Um ataque coordenado com explosivos devastou novamente o grupo terrorista Hezbollah no Líbano, surpreendendo-o após a detonação de pagers na terça-feira. Nesta quarta-feira, walkie-talkies do grupo também explodiram em Beirute e no sul do Líbano, resultando em nove mortes e milhares de feridos. Como essas explosões ocorreram? Quem está por trás desse ataque? A conivência de fornecedores pode ter facilitado a implantação dos explosivos.

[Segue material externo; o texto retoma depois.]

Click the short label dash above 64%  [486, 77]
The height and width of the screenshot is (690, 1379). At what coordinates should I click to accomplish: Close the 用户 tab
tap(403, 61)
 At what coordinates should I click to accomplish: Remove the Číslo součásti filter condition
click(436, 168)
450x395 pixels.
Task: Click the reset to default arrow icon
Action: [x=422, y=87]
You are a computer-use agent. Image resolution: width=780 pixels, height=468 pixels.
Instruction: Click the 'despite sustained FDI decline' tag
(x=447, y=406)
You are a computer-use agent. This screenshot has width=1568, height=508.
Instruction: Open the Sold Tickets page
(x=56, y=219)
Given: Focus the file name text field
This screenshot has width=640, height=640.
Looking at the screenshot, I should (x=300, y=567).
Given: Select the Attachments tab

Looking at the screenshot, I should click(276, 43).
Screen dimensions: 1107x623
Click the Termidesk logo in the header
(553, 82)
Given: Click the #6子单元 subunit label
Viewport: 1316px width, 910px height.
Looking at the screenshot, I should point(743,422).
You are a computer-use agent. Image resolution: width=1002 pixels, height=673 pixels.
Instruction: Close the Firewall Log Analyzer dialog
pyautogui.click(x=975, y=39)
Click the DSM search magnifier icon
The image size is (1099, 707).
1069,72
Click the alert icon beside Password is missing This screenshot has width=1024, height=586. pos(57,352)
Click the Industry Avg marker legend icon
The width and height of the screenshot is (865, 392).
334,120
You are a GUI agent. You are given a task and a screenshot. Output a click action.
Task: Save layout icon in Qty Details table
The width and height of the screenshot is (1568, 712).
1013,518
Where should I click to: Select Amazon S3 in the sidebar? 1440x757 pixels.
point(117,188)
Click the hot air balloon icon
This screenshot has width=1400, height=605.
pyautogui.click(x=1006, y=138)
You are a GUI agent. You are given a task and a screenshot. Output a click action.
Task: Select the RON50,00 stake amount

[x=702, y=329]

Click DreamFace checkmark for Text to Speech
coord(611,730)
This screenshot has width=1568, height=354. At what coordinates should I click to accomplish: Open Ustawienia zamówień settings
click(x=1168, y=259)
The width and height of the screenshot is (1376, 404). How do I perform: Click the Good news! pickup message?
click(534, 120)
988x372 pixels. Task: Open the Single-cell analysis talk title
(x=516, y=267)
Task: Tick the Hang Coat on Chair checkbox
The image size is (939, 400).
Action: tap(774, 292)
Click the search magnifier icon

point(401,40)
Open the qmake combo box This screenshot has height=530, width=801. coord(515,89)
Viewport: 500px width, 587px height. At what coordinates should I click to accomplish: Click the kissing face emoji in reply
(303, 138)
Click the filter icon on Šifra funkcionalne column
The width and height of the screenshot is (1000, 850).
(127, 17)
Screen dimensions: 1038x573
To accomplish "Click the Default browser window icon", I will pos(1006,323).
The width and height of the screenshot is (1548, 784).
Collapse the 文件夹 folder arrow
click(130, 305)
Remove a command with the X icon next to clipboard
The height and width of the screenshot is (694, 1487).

As explosões, que se seguiram a uma série de detonações de pagers que já haviam deixado 12 mortos, revelam uma nova dimensão de violência na região. Os walkie-talkies, utilizados pelo Hezbollah como meio de comunicação, foram alvo de detonações em locais como funerais e em ruas movimentadas. Imagens da capital mostram incêndios e caos após as explosões.
Fontes indicam que os dispositivos detonados hoje foram adquiridos junto com os pagers, levantando questões sobre a origem e a segurança dos produtos. As suspeitas recaem sobre o serviço de inteligência israelense, o Mossad, que pode ter implantado os explosivos antes da venda dos equipamentos.
A sequência de ataques levanta uma questão crucial: como um grupo terrorista com ampla experiência em operações de segurança pode ser alvo de tais ataques? A resposta pode estar na tecnologia avançada utilizada para esconder os explosivos, que não puderam ser detectados por métodos convencionais.
Diante desse cenário, o governo libanês e o Hezbollah acusam Israel de envolvimento, enquanto a situação se agrava, refletindo o aumento das tensões na região. As autoridades estão alertando a população para se desfazer dos pagers, enquanto as vítimas das explosões continuam a ser atendidas em um sistema de saúde sobrecarregado.